Tackling trade barriers in Indonesia

  • Arancha González

    The Jakarta Post

Geneva   /   Thu, December 5, 2013   /  09:59 am

Delays, unusually high fees and excessive documentation are just some of the difficulties that businesses in Indonesia face as they trade with the rest of the world.

Exporters of fresh food, a sector worth more than US$13 billion in exports last year, are particularly affected by barriers to trade, with 60 percent of fresh food companies reporting that they face restrictive measures on a daily basis, according to a survey of close to 1,000 Indonesian businesses by the International Trade Center (ITC), presented recently.
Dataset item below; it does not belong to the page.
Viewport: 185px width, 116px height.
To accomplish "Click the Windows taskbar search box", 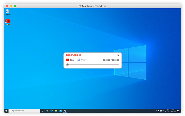I will click(24, 111).
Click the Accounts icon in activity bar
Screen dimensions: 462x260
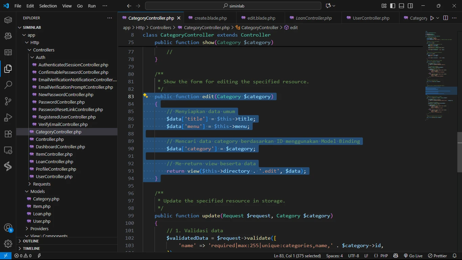[x=8, y=228]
Producers of processed food, wood products, electronic components and clothing all say that they come across similar problems.

The survey has found that 37 percent of businesses in Indonesia are affected by non-tariff barriers to trade. This figure is lower than the average of 55 percent in other developing countries but there is room for improvement.

Businesses still face difficulty in gaining access to global markets, difficulties which are costly in both time and money.

Non-tariff measures include a variety of regulations on imports and exports such as technical requirements, rules of origin or quotas. Experts from ITC and the Ministry of Trade met in Jakarta with representatives from the private sector, trade support institutions, government agencies and academics to discuss how to tackle these trade barriers.

Some of the recommendations put forward by ITC include discussing difficulties directly with partner countries, and examining the processes involved in issuing export licenses.

Addressing non-tariff measures was also at the heart of the Trade Facilitation Agreement negotiated ahead of the 9th Ministerial Conference of the World Trade Organization in Bali.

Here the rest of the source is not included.